CHALLENGE 1: From the listing below, write out every line starting at the one containing "Task: Switch to the 持股动向 tab" and ending at the one containing "Task: Switch to the Chat tab", multiplying each coordinate in the answers by 0.75 and rounding to whole numbers, with halves rounded up. Keep all other lines and numbers unchanged, and leave the pictures out.

GIVEN TEXT:
***

MW: Not sure what you mean here. Could you give some examples.    (023)

> (what do we see when we see a face?), 
MW: Features? Not sure what you mean.    (024)

> contracts, 
MW: Chris P has done some useful stuff on this. Quite important for an
organization like Shell.    (025)

> sounds, ... 
MW: never had to look at that...    (026)

> Even a body of water gives one trouble, as I discussed long ago (is it the
> same lake when the water changes? Yes and no.)    (027)

MW: We have the same problem with a continuous processes in the oil
industry. Essentially it's the same problem as a person in a position, with
each being distinct spatio-temporal extents.
> 
> > I'm not sure how one can define an individual in this sense at a
> > logical level, in particular, what makes something an individual
> > rather than just the background mish-mash. (If you have some
> > suggestions I would appreciate them). But these are undoubtedly
> > important things, and we seem to know them when we see them.
> 
> Do we? I find it very hard to make reliable judgements about the
> difference between your individual (a 'complete' history) and your
> state (a temporal part). Seems to me that we are very flexible about
> this. When a dancer finishes the dance, something certainly seems to
> have ceased to exist. Am I the same person I was yesterday? And so on.
> But more to the point, why do you need to make this distinction in the
> 4D ontology? I didnt find any need for it in the (admittedly limited)
> uses I made of it. All that was necessary was the notion of a history:
> a continguous 4-d chunk of space/time which had some interesting
> properties, which covers your individuals and their states under one
> heading.
MW: Well that is the way we treated it in ISO 15926, except we called it
possible_individual. It seemed to me that people using ISO 15926 were
thinking in terms of whole life individuals, and forgetting the states. So
having state of individual and individual, is really just adding detail to
help people use the model correctly. I've done it that way in my book. The
disadvantage is that it is more verbose, but again, it is really about
getting a community to use the ontology consistently.    (028)

> 
> Which illustrates what I believe to be an important methodological
> point. Rather than debate such distinctions in the abstract, the way to
> make progress is to note them, then deliberately ignore them and see
> how far one can get without making them at all; thereby *discovering*
> what distinctions are needed in order to state the axioms one wishes to
> write.     (029)

***

RECORDS PROVIDED:
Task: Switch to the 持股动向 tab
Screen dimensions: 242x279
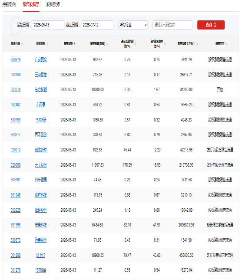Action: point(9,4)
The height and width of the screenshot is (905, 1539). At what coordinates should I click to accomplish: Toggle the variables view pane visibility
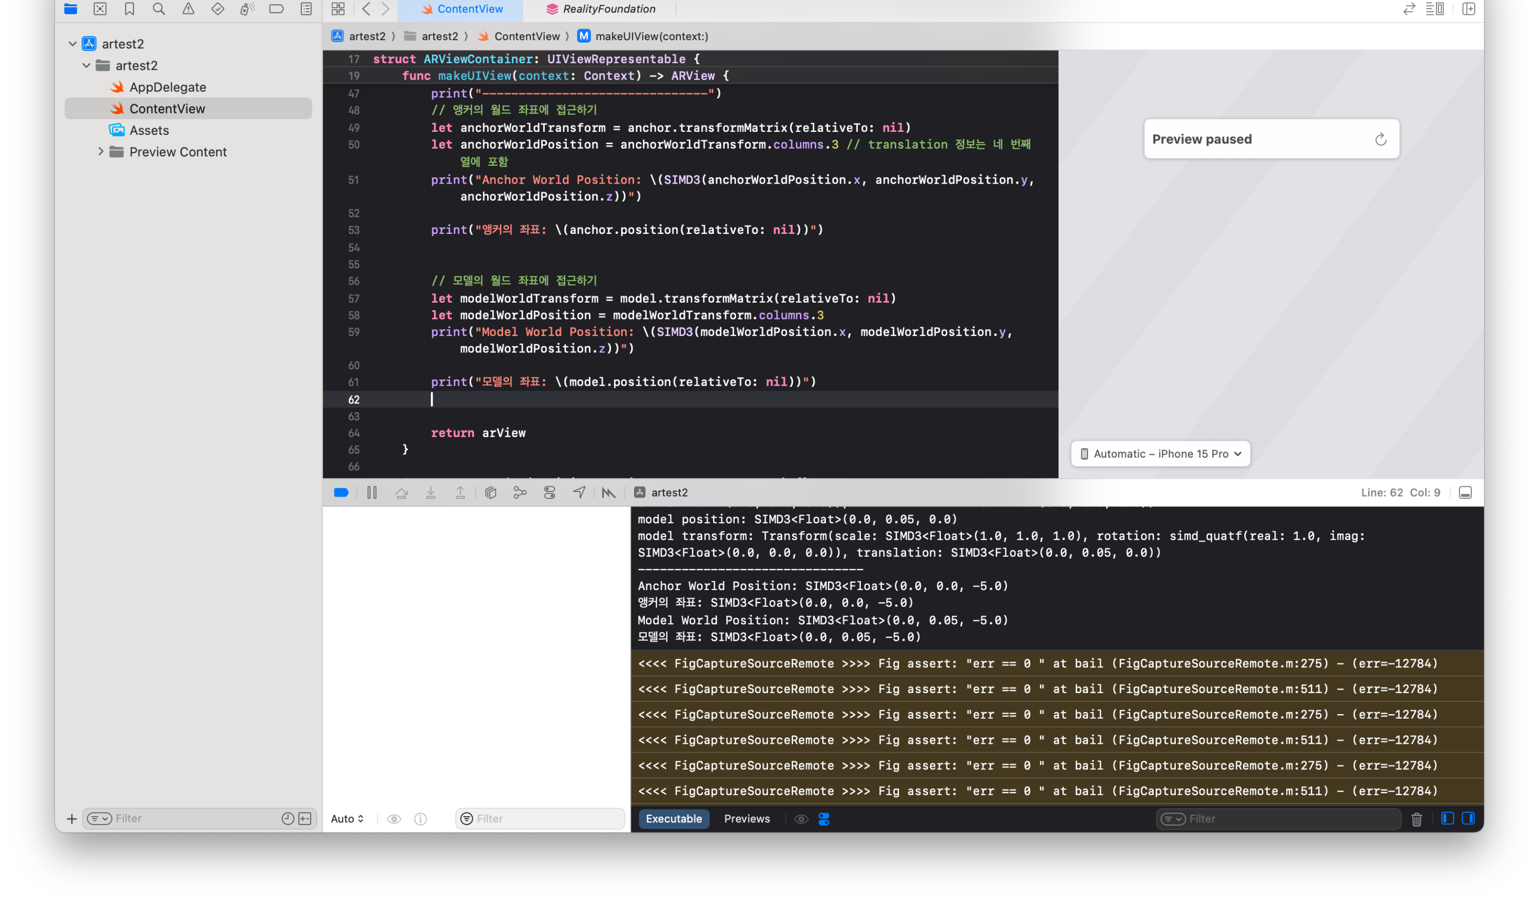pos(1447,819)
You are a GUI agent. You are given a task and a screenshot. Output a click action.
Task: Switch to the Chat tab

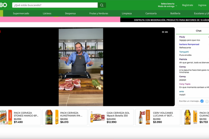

***

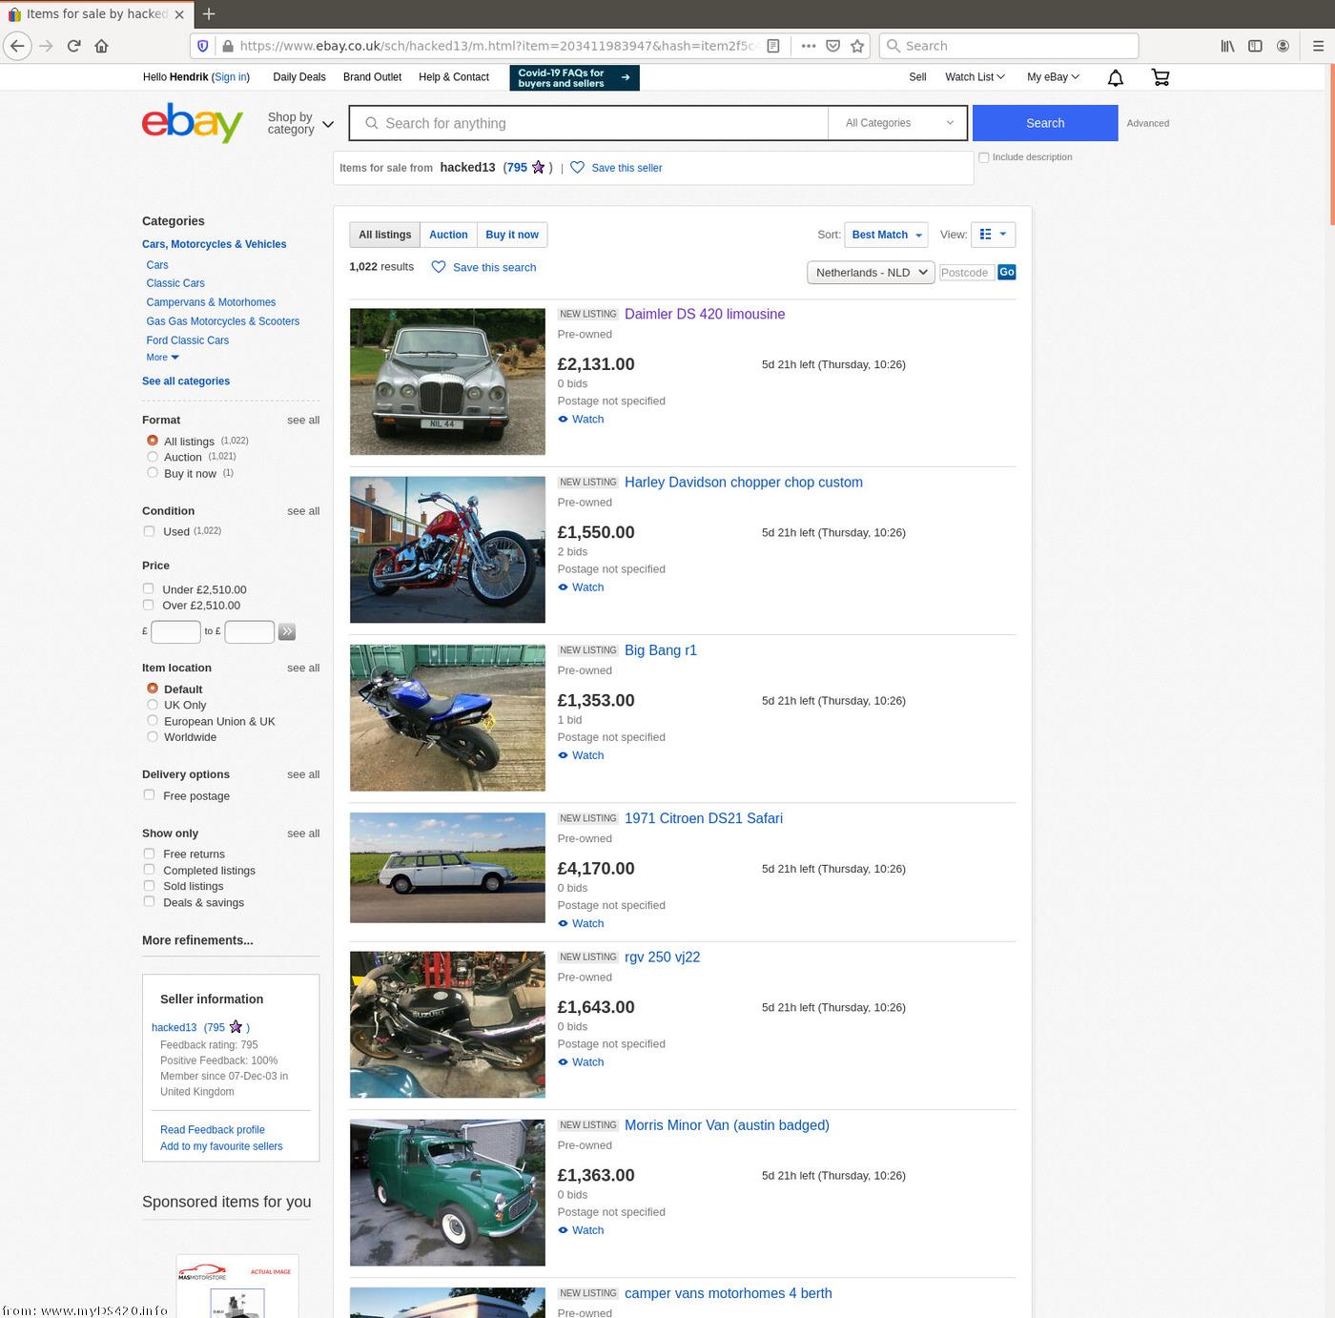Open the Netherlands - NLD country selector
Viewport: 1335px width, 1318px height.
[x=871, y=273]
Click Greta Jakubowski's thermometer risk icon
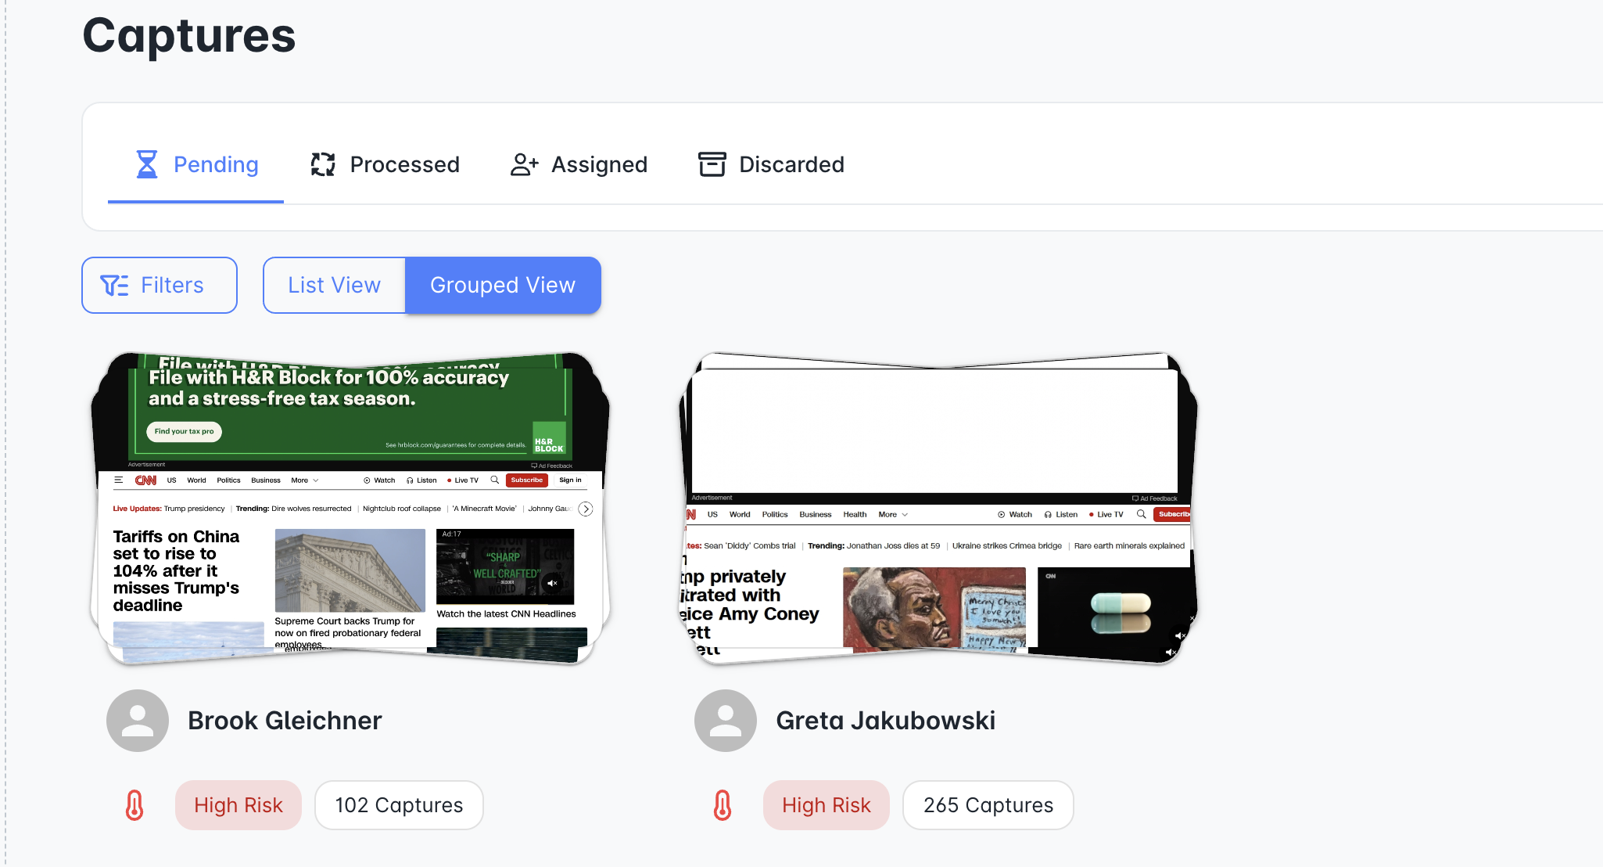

***

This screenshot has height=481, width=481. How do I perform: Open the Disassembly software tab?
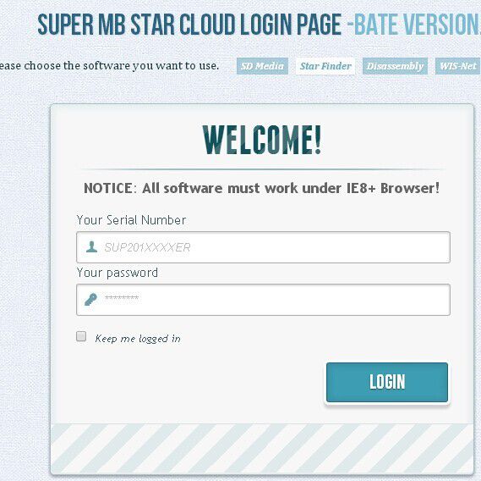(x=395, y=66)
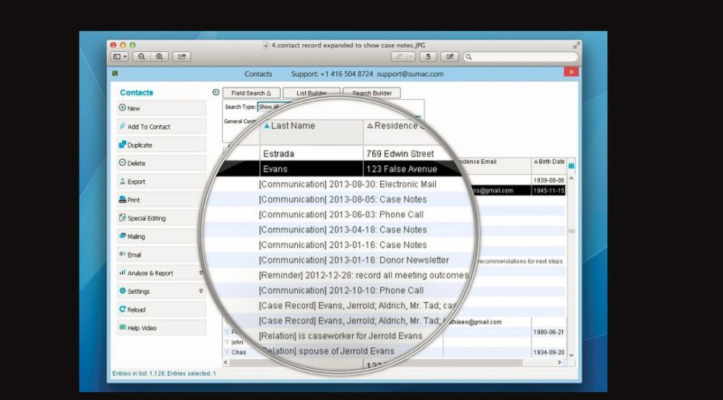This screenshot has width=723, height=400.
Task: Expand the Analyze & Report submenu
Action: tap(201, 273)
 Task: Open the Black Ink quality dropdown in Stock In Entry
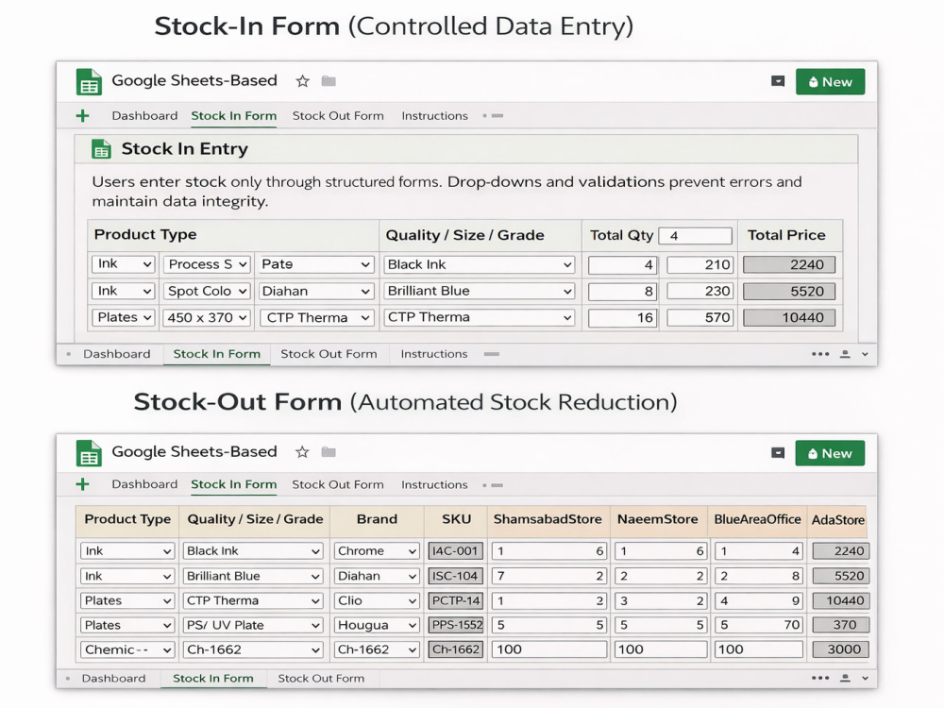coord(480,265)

***

CHALLENGE 2: Repeat the ontology discussion above word for word.

FULL SOLUTION 1:
Task: Switch to the 持股动向 tab
Screen dimensions: 242x279
Action: point(7,3)
The height and width of the screenshot is (905, 1539). At what coordinates should I click to accomplish: Toggle the variables view pane visibility
pos(1085,614)
You are a GUI agent. You are given a task and a screenshot. Output a click action.
Task: Switch to the Chat tab

FULL SOLUTION 2:
MW: Not sure what you mean here. Could you give some examples.    (023)

> (what do we see when we see a face?), 
MW: Features? Not sure what you mean.    (024)

> contracts, 
MW: Chris P has done some useful stuff on this. Quite important for an
organization like Shell.    (025)

> sounds, ... 
MW: never had to look at that...    (026)

> Even a body of water gives one trouble, as I discussed long ago (is it the
> same lake when the water changes? Yes and no.)    (027)

MW: We have the same problem with a continuous processes in the oil
industry. Essentially it's the same problem as a person in a position, with
each being distinct spatio-temporal extents.
> 
> > I'm not sure how one can define an individual in this sense at a
> > logical level, in particular, what makes something an individual
> > rather than just the background mish-mash. (If you have some
> > suggestions I would appreciate them). But these are undoubtedly
> > important things, and we seem to know them when we see them.
> 
> Do we? I find it very hard to make reliable judgements about the
> difference between your individual (a 'complete' history) and your
> state (a temporal part). Seems to me that we are very flexible about
> this. When a dancer finishes the dance, something certainly seems to
> have ceased to exist. Am I the same person I was yesterday? And so on.
> But more to the point, why do you need to make this distinction in the
> 4D ontology? I didnt find any need for it in the (admittedly limited)
> uses I made of it. All that was necessary was the notion of a history:
> a continguous 4-d chunk of space/time which had some interesting
> properties, which covers your individuals and their states under one
> heading.
MW: Well that is the way we treated it in ISO 15926, except we called it
possible_individual. It seemed to me that people using ISO 15926 were
thinking in terms of whole life individuals, and forgetting the states. So
having state of individual and individual, is really just adding detail to
help people use the model correctly. I've done it that way in my book. The
disadvantage is that it is more verbose, but again, it is really about
getting a community to use the ontology consistently.    (028)

> 
> Which illustrates what I believe to be an important methodological
> point. Rather than debate such distinctions in the abstract, the way to
> make progress is to note them, then deliberately ignore them and see
> how far one can get without making them at all; thereby *discovering*
> what distinctions are needed in order to state the axioms one wishes to
> write.     (029)